- Document excerpt -
Nonlawyers often roll their eyes when they hear lawyers obsessing about
minutiae, such as the placement of a comma or the difference between
"the" and "an."1 When it comes
to interpreting an insurance policy, however, language matters.
The recent case of Emmis Communs. Corp. v. Ill. Nat'l Ins. Co.,
937 F.3d 836 (7th Cir. 2019), from the Seventh Circuit Court of
Appeals serves as a good reminder that loose language in a policy can lead to
unexpected results. Those results can be especially problematic when the
language at issue deals with the reporting requirements of a
claims-made-and-reported policy.
The Prior Notice Exclusion
Claims-made-and-reported policies contain a "prior notice"
exclusion restricting coverage for claims and circumstances that were reported
under a prior policy. These policies also contain language providing that (1)
where an insured reports a circumstance that later gives rise to a claim, the
claim is deemed first made during the policy period, and (2) claims that are
related to a previously reported claim are treated as a single claim, first
made at the time the original claim is reported. Together, these provisions
operate to ensure that claims that are brought during an earlier policy period
and claims that are related to a circumstance or claim reported during an
earlier policy period are covered under the earlier policy, not the current
policy. See, e.g., Financial Mgmt. Advisors, LLC v. American
Int'l Specialty Lines Ins. Co., 506 F.3d 922 (9th Cir. 2007).
Conversely, a new claim that is unrelated to a previously reported claim or
circumstance would be covered under the current policy.
A typical prior notice exclusion in a claims-made-and-reported policy
provides that the policy does not cover claims.
[A]lleging, arising out of, based upon or attributable to the facts
alleged, or to the same or related Wrongful Acts alleged or contained in any
Claim which has been reported, or in any circumstances of which
notice has been given, under any policy of which this policy is a
renewal or replacement or which it may succeed in time[.]
The past-tense, "has been reported" and "has been
given," clearly indicates that the exclusion applies only to those claims
and circumstances that were reported under a prior policy before the inception
date of the current policy. This is consistent with the intent that if a claim
arises out of a circumstance, or is related to a claim, that was reported to a
prior insurer during the earlier policy's period, the earlier policy should
afford coverage for the claim.

- Data supplied -
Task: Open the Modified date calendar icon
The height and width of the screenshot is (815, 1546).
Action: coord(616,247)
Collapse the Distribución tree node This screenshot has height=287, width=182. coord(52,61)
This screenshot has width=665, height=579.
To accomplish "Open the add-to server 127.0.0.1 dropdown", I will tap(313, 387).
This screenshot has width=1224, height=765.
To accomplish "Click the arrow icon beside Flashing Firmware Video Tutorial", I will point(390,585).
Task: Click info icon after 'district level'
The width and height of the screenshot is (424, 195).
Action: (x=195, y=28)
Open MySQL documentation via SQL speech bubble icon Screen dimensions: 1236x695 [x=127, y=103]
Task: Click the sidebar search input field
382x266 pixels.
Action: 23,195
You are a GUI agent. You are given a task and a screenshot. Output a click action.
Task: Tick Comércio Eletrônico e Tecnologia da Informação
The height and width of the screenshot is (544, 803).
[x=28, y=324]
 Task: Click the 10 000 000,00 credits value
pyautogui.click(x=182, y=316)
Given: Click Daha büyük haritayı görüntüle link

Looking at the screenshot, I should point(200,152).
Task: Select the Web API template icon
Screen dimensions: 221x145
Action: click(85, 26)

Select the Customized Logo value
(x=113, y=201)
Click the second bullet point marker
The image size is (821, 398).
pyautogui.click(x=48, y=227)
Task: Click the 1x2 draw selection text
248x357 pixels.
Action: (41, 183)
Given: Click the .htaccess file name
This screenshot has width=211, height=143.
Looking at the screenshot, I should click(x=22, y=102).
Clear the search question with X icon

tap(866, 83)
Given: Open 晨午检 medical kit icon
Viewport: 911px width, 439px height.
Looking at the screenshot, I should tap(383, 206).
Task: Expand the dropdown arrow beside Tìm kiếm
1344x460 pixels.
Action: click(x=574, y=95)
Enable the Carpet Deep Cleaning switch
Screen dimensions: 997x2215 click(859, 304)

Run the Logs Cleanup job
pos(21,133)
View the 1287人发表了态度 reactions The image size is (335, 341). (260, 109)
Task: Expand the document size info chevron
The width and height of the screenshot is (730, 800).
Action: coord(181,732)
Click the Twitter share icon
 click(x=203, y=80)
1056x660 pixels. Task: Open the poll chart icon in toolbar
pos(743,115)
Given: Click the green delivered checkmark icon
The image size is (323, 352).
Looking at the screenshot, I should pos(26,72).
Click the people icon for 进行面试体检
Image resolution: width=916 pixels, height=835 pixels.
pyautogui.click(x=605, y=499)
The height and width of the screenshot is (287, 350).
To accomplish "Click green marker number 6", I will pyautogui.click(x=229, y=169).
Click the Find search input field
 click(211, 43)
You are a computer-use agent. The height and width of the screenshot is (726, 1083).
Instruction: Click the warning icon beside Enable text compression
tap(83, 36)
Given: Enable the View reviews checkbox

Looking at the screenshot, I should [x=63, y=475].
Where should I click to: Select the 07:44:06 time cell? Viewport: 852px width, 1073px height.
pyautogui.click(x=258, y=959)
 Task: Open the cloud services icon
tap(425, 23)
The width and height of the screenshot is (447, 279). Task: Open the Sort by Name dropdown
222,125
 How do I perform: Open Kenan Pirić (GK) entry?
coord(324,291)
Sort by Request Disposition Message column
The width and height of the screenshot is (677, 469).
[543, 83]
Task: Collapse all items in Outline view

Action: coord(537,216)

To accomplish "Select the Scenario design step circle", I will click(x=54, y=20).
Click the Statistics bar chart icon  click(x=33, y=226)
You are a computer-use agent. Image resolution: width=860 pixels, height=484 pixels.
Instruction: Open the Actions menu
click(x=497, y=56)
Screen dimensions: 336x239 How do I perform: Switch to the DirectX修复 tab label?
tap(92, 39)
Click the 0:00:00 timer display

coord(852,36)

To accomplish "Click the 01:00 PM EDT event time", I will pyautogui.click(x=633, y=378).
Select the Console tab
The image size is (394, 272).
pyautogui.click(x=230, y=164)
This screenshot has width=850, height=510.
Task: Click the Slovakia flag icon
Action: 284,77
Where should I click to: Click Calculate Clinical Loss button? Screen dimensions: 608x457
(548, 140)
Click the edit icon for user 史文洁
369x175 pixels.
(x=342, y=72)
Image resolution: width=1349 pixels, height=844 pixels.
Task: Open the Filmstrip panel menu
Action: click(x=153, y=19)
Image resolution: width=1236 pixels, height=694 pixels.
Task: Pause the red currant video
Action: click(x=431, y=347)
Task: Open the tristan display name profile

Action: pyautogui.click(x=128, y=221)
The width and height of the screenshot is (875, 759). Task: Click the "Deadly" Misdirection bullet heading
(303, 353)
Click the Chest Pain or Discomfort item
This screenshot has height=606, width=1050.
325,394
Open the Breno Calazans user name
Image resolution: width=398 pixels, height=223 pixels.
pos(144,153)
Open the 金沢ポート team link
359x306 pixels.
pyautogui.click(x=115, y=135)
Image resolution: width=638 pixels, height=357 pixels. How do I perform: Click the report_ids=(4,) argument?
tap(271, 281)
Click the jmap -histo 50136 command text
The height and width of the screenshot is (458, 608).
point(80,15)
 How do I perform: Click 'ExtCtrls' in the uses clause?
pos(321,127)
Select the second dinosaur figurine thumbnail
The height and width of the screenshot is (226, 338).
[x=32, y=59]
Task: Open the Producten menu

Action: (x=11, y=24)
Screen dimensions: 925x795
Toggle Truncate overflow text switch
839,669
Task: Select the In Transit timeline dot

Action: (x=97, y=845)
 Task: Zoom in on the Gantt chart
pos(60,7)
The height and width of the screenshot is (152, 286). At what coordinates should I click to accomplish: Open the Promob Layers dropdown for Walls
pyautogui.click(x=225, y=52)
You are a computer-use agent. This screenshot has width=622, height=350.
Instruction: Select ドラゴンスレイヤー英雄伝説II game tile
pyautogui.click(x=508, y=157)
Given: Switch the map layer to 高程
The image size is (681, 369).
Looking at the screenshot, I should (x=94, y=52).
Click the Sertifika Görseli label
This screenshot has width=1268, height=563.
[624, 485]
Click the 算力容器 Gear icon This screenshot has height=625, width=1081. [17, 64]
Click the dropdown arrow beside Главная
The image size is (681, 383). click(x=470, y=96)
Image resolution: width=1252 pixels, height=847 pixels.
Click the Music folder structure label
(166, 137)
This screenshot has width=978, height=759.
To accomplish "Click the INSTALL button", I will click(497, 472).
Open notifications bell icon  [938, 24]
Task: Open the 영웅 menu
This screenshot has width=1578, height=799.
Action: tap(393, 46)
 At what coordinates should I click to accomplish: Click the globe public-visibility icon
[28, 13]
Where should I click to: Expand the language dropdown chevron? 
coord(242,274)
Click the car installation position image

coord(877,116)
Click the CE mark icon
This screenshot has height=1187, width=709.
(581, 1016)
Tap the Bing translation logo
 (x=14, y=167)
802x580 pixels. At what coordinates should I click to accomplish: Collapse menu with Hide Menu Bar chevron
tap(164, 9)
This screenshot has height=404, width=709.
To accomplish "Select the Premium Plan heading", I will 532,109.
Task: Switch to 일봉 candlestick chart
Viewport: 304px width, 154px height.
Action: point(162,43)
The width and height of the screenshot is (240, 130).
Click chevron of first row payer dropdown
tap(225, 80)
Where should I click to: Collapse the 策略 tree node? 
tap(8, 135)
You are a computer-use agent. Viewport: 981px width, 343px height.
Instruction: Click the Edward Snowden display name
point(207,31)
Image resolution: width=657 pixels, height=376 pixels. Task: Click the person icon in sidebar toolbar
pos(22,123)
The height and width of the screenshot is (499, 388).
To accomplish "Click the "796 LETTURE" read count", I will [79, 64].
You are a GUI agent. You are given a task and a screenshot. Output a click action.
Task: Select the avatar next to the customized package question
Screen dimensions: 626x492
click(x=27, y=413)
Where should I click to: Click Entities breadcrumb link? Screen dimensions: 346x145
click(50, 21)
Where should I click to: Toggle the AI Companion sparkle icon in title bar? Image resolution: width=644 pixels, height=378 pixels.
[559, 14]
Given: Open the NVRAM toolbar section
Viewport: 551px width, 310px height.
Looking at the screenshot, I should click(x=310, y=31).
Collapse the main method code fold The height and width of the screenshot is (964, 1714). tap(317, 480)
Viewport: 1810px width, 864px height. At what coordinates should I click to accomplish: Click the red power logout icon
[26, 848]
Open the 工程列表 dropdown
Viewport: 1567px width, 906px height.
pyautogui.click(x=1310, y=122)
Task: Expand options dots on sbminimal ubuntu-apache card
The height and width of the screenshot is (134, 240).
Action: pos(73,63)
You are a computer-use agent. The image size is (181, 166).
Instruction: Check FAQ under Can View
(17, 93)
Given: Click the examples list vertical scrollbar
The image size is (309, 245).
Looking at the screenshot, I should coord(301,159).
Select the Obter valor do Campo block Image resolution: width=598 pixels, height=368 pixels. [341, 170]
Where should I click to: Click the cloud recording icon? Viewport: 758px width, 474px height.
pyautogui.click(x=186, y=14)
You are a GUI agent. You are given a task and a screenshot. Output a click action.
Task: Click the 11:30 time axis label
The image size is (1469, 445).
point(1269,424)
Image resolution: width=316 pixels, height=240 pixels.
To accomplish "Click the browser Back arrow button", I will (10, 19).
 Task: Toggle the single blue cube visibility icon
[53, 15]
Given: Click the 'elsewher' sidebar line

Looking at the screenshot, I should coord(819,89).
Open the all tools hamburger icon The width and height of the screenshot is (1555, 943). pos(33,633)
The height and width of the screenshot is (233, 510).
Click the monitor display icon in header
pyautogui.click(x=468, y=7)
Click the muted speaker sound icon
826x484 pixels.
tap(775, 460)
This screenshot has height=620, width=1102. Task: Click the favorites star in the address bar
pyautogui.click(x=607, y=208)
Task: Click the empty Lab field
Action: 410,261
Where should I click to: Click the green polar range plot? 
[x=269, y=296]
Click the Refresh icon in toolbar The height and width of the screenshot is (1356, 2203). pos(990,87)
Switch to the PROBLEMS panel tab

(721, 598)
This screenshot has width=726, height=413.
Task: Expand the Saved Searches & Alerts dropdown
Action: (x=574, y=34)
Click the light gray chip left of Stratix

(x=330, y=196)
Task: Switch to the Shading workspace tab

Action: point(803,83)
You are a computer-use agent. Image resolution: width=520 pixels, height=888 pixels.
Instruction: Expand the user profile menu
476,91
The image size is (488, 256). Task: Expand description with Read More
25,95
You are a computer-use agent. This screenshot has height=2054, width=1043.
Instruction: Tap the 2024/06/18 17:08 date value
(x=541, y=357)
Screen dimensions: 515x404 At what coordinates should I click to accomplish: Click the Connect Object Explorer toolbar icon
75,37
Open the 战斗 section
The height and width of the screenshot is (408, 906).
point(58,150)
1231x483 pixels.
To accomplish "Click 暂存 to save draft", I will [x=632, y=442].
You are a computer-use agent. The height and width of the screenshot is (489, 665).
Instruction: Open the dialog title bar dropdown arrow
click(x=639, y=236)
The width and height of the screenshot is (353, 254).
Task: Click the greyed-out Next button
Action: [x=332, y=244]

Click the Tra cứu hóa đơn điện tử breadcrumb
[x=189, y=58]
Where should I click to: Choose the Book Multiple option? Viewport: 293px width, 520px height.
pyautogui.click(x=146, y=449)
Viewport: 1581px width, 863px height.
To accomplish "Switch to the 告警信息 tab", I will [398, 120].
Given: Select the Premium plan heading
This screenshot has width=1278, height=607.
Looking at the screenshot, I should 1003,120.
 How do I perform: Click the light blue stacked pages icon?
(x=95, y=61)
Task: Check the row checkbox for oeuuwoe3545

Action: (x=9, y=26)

- Required task -
According to the article on prior notice exclusions above, why does the typical exclusion apply only to claims and circumstances reported under a prior policy before the current policy's inception date? Answer in one to three sentences.

- Solution to the exercise -
The exclusion uses the past tense, "has been reported" and "has been given," which clearly limits it to claims and circumstances already reported under a prior policy before the current policy began. This fits the intent that a claim arising from a circumstance or related to a claim reported during an earlier policy period should be covered by that earlier policy.